3.16 Stimuleren energie-innovatie

‘voor 1 oktober 2024 uitgevoerd te hebben’ wordt vervangen door: de activiteiten binnen 12 maanden na subsidieverlening uitgevoerd te hebben.

 

4.4 Advies en ondersteuning Agro en food in Overijssel

In de titel wordt na Overijssel toegevoegd: 2024

Artikel 4.4.3 Activiteiten die voor de subsidie in aanmerking komen

Lid 2 onderdeel b komt als volgt te luiden:

  • b.

    de activiteiten gaan over een van de volgende thema’s:

    • 1.

      Regionaal voedselsysteem. Het gaat hierbij om advies en ondersteuning en het uitvoeren van een onderzoek om lokaal consumeren van regionaal geproduceerd voedsel mogelijk te maken. Denk hierbij aan: Eten uit de Regio, agrodiversiteit, voedselzekerheid, samenwerking akkerbouw & veehouderij, regionale ketens.

    • 2.

      Emissiearme landbouw. Het gaat hierbij om advies en ondersteuning en het uitvoeren van een onderzoek om emissie van NH3, methaan, gewasbescherming, te verminderen. Bijvoorbeeld door technische innovatie en managementmaatregelen, landgebruik of aandacht voor borging.

    • 3.

      Natuurlijke ecosystemen. Hierbij gaat het om advies en ondersteuning en het uitvoeren van een onderzoek op het gebied van bijvoorbeeld: vitale bodem, regeneratieve landbouw, ecosysteemdiensten, agrarische natuurontwikkeling.

    • 4.

      Nieuwe teelten. Hierbij gaat het om advies en ondersteuning en het uitvoeren van een onderzoek op het gebied van teelt en ketenverwaarding van nieuwe teelten, specifiek voor biobased materialen, plantaardig eiwit en agroforestry.
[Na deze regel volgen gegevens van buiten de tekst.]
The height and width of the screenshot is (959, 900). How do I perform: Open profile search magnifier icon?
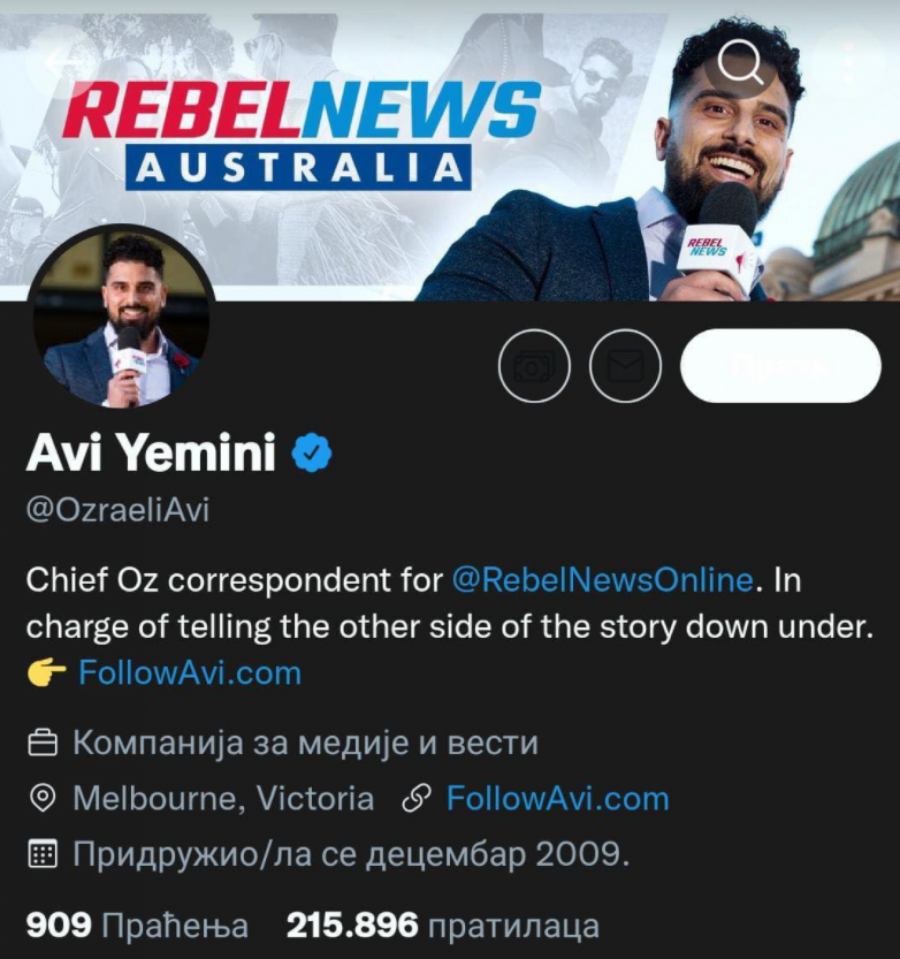click(x=740, y=61)
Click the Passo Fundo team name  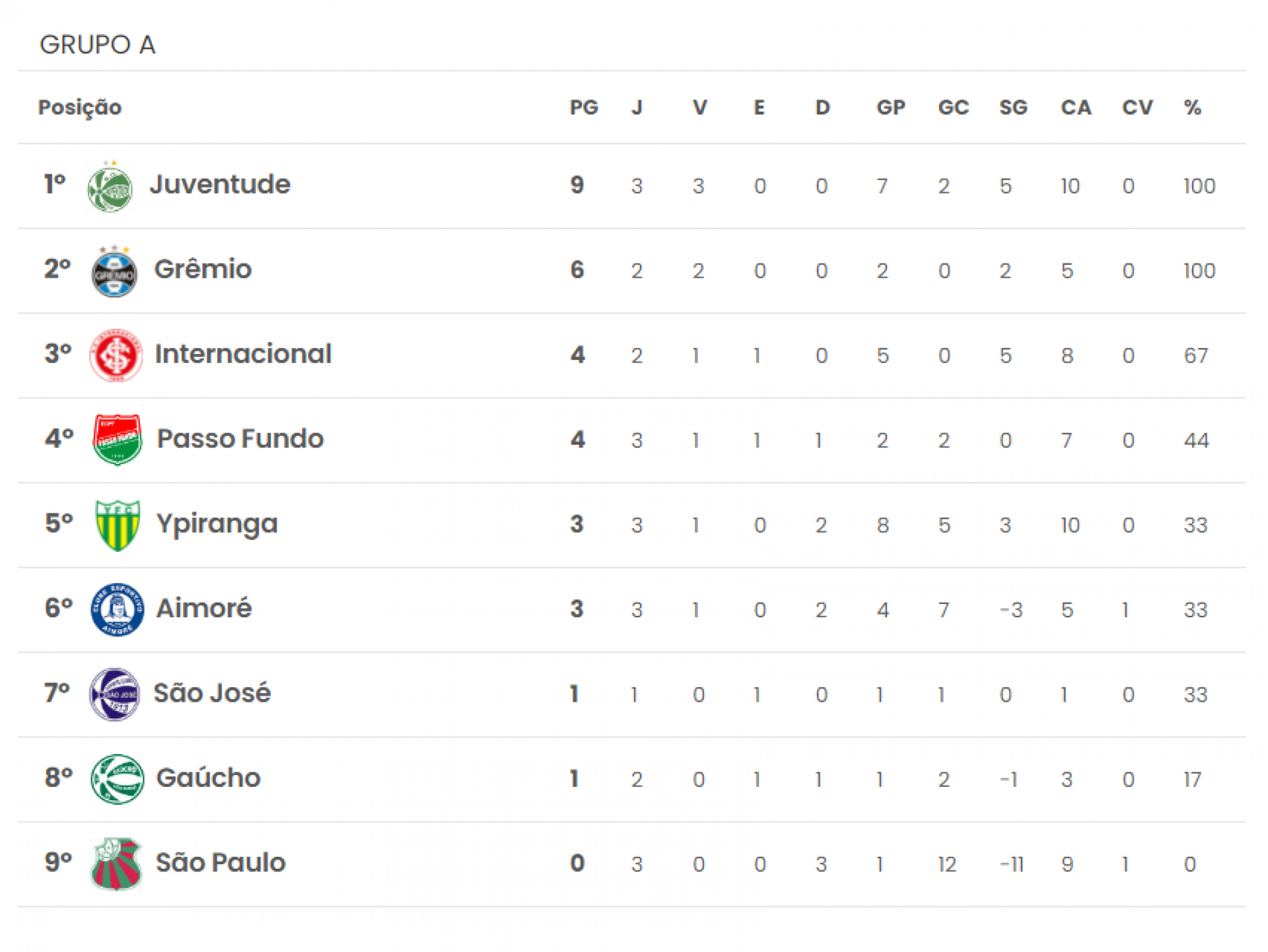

Lid 2 onderdeel d: vervallen

Artikel 4.4.8 Aanvraag

De titel van artikel 4.4.8 wordt: 4.4.8 Subsidieaanvraag

Lid 1 komt als volgt te luiden:

  • 1.

    De subsidieaanvraag kan ingediend worden vanaf 17 juli 2024 9.00 uur en moet uiterlijk 30 november 2024 voor 17.00 uur ontvangen zijn.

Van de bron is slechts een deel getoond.